(Stored data entries)
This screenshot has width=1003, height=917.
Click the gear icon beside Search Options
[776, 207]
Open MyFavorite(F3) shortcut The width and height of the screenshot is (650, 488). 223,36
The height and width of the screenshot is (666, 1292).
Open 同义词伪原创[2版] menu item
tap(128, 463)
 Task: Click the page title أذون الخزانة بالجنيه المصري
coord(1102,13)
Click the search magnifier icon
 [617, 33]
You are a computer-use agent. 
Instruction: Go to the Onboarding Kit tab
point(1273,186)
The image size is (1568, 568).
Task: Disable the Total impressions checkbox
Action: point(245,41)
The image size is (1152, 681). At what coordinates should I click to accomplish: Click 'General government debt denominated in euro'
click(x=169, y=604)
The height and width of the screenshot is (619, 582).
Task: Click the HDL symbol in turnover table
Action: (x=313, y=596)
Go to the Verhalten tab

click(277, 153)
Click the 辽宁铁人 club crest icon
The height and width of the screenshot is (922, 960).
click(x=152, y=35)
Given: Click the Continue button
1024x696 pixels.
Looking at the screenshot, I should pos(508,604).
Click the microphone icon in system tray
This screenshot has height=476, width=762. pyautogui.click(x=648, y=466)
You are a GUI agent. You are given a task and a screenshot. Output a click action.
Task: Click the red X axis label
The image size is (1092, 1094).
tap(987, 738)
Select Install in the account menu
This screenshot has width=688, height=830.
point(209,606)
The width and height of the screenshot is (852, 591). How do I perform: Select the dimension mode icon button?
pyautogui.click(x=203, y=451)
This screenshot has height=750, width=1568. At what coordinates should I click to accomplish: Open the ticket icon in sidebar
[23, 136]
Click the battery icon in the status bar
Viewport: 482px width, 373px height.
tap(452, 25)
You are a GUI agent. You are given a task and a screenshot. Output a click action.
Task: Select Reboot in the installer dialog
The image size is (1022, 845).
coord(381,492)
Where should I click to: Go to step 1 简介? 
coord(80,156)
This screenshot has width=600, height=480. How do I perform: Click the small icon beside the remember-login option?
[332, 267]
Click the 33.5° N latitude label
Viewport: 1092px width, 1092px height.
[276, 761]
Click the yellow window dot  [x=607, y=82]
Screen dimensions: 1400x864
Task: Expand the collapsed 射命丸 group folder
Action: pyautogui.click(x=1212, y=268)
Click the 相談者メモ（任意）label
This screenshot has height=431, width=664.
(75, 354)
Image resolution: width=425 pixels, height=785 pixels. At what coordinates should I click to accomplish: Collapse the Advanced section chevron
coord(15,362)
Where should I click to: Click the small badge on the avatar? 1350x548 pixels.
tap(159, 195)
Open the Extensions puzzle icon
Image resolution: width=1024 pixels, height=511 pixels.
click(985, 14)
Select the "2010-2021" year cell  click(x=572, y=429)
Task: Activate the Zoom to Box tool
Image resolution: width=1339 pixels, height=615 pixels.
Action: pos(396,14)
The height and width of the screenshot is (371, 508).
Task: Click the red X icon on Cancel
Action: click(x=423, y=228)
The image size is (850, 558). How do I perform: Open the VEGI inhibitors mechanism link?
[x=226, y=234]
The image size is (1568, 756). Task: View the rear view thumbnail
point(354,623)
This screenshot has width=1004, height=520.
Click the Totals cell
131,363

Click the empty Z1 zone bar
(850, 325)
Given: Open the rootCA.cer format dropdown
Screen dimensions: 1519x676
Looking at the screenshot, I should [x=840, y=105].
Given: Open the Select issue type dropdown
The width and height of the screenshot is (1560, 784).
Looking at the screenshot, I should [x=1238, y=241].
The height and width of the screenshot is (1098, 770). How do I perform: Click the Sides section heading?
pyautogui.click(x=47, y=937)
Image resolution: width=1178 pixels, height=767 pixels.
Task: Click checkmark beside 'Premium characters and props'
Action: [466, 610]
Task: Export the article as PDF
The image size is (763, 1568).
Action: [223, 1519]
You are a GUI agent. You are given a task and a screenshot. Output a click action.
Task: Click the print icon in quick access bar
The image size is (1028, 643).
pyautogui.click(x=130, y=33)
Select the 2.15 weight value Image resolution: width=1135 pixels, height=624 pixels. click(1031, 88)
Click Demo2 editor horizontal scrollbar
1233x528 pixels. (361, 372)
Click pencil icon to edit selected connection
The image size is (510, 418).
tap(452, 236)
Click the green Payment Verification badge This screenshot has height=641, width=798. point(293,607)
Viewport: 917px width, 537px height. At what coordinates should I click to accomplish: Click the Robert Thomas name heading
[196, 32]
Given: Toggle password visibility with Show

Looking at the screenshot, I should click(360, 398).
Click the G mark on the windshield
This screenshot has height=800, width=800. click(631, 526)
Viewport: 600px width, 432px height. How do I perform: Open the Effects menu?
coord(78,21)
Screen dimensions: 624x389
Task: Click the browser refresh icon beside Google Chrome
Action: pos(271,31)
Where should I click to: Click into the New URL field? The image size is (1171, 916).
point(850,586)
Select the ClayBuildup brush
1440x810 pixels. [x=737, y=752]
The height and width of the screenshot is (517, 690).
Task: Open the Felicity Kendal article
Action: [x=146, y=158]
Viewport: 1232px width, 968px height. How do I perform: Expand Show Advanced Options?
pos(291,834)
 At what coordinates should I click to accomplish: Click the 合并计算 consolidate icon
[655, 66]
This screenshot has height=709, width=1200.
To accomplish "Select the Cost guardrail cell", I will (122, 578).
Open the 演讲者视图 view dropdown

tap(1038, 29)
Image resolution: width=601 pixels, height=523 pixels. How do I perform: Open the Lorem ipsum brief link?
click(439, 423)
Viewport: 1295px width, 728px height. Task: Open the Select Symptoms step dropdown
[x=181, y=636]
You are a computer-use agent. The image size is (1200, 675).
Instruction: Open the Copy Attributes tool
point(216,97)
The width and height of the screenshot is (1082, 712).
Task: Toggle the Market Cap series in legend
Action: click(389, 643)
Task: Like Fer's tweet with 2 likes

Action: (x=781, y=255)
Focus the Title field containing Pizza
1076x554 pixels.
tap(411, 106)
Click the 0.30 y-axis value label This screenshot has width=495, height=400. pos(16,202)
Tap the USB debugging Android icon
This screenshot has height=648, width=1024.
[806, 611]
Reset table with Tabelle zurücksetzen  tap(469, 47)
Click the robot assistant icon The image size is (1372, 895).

• [Task goal]: Copy out all lines above that include the string "axis".

• [Result for this task]:
Task: Click the red X axis label
Click the 0.30 y-axis value label This screenshot has width=495, height=400. pos(16,202)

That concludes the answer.